▶ _Problem to solve_: Repeat the lines from the line with "The image size is (551, 404)." to the line with "Task: Click the ⌘Q shortcut hint" in the listing below, keeping both end lines and adding nothing.

[Opening Provided entries section]

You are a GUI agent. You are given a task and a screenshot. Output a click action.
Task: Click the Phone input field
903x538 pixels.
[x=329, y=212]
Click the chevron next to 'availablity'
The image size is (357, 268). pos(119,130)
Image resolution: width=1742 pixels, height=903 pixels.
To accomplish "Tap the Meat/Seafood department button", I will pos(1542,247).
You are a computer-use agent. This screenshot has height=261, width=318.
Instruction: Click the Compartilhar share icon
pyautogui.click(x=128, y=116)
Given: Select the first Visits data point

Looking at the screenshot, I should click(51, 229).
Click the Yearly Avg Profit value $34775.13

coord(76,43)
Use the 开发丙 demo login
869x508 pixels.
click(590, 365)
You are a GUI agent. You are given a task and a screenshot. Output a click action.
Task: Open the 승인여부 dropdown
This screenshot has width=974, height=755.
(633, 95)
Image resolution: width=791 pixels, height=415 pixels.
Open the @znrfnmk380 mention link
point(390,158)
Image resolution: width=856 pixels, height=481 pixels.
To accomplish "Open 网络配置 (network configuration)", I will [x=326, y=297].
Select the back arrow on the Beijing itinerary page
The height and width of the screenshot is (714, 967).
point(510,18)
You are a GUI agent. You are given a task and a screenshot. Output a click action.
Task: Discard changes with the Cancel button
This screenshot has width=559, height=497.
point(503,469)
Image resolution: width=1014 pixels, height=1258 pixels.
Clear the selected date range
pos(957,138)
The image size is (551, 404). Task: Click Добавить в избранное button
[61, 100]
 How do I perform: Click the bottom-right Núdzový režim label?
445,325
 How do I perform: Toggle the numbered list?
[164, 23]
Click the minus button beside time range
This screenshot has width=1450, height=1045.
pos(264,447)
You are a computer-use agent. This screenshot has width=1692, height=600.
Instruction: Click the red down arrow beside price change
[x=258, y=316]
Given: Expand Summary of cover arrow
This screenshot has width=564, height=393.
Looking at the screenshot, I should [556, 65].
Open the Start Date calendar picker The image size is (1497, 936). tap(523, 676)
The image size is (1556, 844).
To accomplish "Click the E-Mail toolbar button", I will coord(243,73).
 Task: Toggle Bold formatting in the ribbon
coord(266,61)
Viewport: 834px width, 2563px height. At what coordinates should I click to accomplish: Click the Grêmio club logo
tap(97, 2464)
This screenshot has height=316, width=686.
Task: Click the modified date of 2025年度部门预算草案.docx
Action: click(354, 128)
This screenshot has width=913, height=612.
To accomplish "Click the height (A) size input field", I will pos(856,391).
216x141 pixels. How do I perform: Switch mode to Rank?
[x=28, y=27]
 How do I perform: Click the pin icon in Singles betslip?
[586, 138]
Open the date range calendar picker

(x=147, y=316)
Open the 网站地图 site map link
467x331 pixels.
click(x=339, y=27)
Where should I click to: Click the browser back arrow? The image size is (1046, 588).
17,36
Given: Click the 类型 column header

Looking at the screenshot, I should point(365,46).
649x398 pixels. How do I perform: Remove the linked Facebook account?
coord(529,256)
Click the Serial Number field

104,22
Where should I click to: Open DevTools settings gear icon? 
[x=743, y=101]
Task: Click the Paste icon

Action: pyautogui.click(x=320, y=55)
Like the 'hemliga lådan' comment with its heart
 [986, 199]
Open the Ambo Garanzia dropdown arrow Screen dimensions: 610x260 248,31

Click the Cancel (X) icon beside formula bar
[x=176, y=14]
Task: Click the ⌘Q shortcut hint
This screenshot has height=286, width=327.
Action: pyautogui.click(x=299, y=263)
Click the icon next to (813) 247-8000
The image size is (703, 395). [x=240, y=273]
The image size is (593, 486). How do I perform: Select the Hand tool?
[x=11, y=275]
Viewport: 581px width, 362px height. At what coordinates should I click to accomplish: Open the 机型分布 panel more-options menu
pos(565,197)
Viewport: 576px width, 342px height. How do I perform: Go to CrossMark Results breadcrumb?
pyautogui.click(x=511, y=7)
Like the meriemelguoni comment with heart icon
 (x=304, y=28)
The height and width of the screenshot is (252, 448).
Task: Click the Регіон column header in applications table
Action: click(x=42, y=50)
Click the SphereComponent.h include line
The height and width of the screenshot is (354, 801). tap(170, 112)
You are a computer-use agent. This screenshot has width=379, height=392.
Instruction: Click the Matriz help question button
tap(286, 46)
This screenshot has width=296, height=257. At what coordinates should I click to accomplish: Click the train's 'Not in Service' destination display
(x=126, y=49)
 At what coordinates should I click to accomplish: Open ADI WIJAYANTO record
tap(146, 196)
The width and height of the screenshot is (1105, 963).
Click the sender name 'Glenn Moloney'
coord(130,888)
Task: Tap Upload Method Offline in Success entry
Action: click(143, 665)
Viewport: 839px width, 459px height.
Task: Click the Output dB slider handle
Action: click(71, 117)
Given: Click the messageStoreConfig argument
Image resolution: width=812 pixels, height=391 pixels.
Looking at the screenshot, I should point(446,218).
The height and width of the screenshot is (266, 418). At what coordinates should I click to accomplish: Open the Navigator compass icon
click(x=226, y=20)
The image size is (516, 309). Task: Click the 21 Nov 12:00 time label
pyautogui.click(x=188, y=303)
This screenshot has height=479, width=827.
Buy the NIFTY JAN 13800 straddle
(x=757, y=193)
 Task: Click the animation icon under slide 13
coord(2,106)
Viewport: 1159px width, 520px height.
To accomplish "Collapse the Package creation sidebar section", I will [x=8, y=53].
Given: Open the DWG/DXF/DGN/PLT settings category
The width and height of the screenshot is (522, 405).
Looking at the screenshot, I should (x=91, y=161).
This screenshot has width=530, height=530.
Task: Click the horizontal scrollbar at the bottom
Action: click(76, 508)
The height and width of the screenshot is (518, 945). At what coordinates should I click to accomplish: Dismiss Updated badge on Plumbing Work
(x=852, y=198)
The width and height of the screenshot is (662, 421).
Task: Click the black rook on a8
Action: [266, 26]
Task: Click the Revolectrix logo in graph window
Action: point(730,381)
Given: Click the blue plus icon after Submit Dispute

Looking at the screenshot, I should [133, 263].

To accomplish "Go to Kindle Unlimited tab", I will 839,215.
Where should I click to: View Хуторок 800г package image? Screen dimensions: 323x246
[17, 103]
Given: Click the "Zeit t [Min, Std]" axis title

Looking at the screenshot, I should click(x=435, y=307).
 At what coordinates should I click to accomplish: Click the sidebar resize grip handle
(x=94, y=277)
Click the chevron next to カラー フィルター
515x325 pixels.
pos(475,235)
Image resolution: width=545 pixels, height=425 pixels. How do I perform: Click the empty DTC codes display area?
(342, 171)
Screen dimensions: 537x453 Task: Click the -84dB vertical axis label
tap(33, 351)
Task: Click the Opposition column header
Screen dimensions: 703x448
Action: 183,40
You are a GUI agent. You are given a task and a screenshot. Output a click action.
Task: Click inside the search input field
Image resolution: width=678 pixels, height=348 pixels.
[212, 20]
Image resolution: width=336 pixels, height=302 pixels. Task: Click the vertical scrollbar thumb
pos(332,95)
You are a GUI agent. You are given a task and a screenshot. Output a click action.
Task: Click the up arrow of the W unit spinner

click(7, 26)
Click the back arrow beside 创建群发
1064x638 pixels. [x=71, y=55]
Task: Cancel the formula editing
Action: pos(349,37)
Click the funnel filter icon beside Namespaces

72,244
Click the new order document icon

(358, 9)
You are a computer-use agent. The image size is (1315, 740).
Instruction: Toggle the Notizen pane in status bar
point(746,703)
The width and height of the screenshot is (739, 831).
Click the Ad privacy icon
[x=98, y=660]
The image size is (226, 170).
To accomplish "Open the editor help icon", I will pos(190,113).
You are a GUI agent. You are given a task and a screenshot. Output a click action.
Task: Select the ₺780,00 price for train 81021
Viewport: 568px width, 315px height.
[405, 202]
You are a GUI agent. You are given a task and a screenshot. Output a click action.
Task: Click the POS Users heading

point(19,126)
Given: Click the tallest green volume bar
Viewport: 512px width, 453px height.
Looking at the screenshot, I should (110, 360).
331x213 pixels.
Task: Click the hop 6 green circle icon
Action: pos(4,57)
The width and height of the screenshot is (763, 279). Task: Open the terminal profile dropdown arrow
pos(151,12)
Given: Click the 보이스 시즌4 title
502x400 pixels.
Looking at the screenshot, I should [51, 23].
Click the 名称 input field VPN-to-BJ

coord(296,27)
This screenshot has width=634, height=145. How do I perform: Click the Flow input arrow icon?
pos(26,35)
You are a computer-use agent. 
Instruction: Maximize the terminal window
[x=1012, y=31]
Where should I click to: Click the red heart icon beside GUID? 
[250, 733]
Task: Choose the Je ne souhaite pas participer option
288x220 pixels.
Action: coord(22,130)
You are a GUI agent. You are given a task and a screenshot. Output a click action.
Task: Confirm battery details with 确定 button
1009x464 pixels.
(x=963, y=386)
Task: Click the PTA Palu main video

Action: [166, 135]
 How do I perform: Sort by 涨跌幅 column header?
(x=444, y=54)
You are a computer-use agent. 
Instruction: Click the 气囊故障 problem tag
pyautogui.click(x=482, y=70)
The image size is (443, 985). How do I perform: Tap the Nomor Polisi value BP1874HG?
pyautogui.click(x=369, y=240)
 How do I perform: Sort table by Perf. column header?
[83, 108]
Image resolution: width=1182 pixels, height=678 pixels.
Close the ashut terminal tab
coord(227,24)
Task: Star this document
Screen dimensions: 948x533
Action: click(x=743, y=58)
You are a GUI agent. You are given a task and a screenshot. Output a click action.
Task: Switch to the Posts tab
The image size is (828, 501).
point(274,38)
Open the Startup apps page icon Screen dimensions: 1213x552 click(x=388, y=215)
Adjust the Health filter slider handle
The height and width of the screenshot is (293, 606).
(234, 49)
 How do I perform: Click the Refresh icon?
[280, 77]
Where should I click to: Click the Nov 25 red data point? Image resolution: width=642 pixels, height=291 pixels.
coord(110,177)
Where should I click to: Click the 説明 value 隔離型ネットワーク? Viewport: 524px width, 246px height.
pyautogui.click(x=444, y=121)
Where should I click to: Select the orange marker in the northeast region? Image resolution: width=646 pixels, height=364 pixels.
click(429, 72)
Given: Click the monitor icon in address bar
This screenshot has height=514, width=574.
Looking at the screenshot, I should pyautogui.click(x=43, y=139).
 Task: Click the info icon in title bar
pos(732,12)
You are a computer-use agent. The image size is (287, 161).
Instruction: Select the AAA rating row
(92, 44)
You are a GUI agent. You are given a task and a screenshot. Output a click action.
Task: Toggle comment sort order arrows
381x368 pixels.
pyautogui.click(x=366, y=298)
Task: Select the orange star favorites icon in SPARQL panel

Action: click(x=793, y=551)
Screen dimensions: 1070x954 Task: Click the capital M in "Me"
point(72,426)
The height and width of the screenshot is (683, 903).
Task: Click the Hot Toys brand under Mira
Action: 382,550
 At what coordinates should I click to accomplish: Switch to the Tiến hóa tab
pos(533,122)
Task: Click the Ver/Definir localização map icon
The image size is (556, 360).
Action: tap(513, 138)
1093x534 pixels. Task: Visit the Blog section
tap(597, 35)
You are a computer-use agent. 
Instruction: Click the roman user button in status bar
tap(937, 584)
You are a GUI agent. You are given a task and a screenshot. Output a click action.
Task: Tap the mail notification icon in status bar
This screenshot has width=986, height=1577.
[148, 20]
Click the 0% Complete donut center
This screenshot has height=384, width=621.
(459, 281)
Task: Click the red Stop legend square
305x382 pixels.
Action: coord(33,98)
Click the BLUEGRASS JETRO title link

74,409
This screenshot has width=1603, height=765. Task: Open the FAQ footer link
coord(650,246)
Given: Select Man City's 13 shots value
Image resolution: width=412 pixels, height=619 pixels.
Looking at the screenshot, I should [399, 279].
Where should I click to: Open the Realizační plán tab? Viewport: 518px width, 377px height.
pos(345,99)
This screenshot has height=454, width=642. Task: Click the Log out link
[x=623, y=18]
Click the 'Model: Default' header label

[Closing Provided entries section]

▶ _Response for this exercise_:
The image size is (551, 404). Task: Click Добавить в избранное button
[61, 100]
 How do I perform: Click the bottom-right Núdzový režim label?
445,325
 How do I perform: Toggle the numbered list?
[164, 23]
Click the minus button beside time range
This screenshot has width=1450, height=1045.
pos(264,447)
You are a computer-use agent. This screenshot has width=1692, height=600.
Instruction: Click the red down arrow beside price change
[x=258, y=316]
Given: Expand Summary of cover arrow
This screenshot has width=564, height=393.
Looking at the screenshot, I should [556, 65].
Open the Start Date calendar picker The image size is (1497, 936). tap(523, 676)
The image size is (1556, 844).
To accomplish "Click the E-Mail toolbar button", I will coord(243,73).
 Task: Toggle Bold formatting in the ribbon
coord(266,61)
Viewport: 834px width, 2563px height. At what coordinates should I click to accomplish: Click the Grêmio club logo
tap(97, 2464)
This screenshot has height=316, width=686.
Task: Click the modified date of 2025年度部门预算草案.docx
Action: click(354, 128)
This screenshot has width=913, height=612.
To accomplish "Click the height (A) size input field", I will pos(856,391).
216x141 pixels. How do I perform: Switch mode to Rank?
[x=28, y=27]
 How do I perform: Click the pin icon in Singles betslip?
[586, 138]
Open the date range calendar picker

(x=147, y=316)
Open the 网站地图 site map link
467x331 pixels.
click(x=339, y=27)
Where should I click to: Click the browser back arrow? The image size is (1046, 588).
17,36
Given: Click the 类型 column header

Looking at the screenshot, I should point(365,46).
649x398 pixels. How do I perform: Remove the linked Facebook account?
coord(529,256)
Click the Serial Number field

104,22
Where should I click to: Open DevTools settings gear icon? 
[x=743, y=101]
Task: Click the Paste icon

Action: pyautogui.click(x=320, y=55)
Like the 'hemliga lådan' comment with its heart
 [986, 199]
Open the Ambo Garanzia dropdown arrow Screen dimensions: 610x260 248,31

Click the Cancel (X) icon beside formula bar
[x=176, y=14]
Task: Click the ⌘Q shortcut hint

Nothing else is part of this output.